Health IT, Pharma, Startups

Biotech startup sees microchips as a human’s best friend in drug development, raises $9.2M

There’s a saying that people who see animals as ineffective and misleading subjects for drug […]

There’s a saying that people who see animals as ineffective and misleading subjects for drug testing like to use: Cancer has been cured many times already. In mice. A biotechnology startup has developed a technology platform it claims does a better job of indicating the effect drugs would have on humans in the preclinical phase of development than animals. It has raised $9.2 million in a Series A round for its lead product — a technology that replicates the human liver, using living cells, and referred to as organ-on-a-chip or human-on-a-chip.

Why a liver? Because it’s the best way to assess a drug’s toxicity in pre-clinical trials, according to Hurel Corp. CEO Robert Freedman. The platform underlines an ongoing debate about the effectiveness of using animals to replicate the effects of drugs in the human body.

Spring Mountain Capital led the Series A round, according to a company statement. Funds from the financing will go towards Hurel’s commercial launch of the organ on a chip as well as to support research and development of its technologies and future products, as well as supporting the company.

Although there is wide agreement in the biotechnology and pharmaceutical sectors that animals are not the most accurate way to assess how drugs will affect humans, the US Food and Drug Administration requires drug developers to test the effects of their treatments in two animal studies.
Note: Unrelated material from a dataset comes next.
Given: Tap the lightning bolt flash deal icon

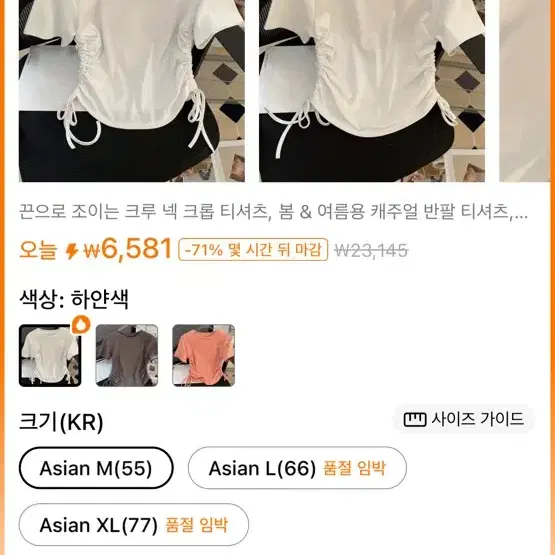Looking at the screenshot, I should (72, 251).
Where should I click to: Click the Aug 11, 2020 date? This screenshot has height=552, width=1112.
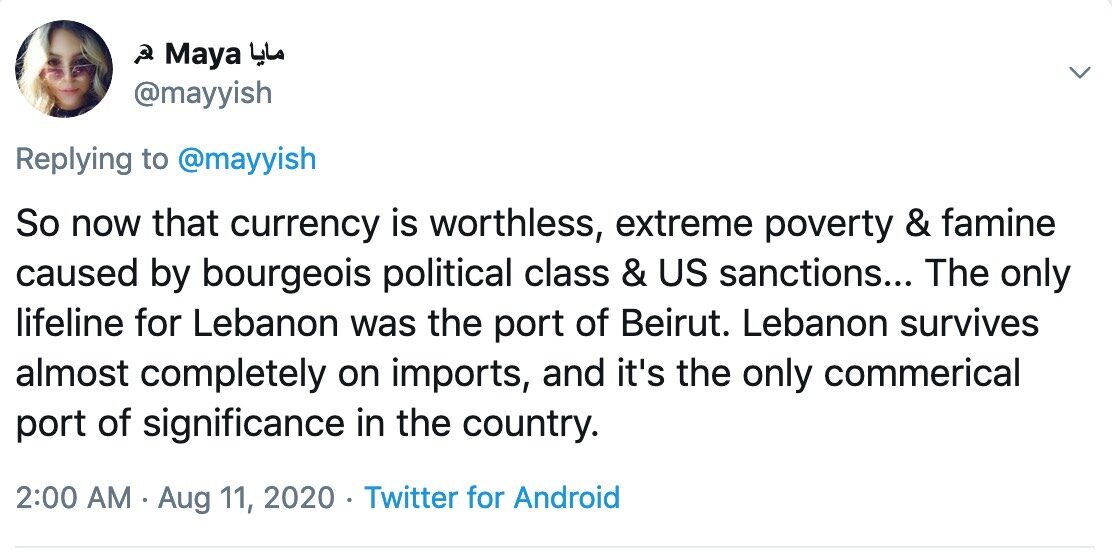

In addition to replicating the effects of liver tissue, Hurel also has microfluidic devices that can replicate multiple tissue interactions.

Still the FDA may be coming around if a pilot project with the Defense Advanced Research Projects Agency and the National Institutes of Health is anything to go by. On the FDA blog, FDA Chief Scientist Dr. Jess Goodman talked about the challenge toxicity has posed in medical product development and in assessing environmental hazards. “Technologies like Human on a Chip could help shrink the time frame it takes for new treatments to move to human testing and approval. These new tools can help identify toxicity earlier in product development, thus protecting patients, lowering development costs, and speeding new treatments to patients in need.”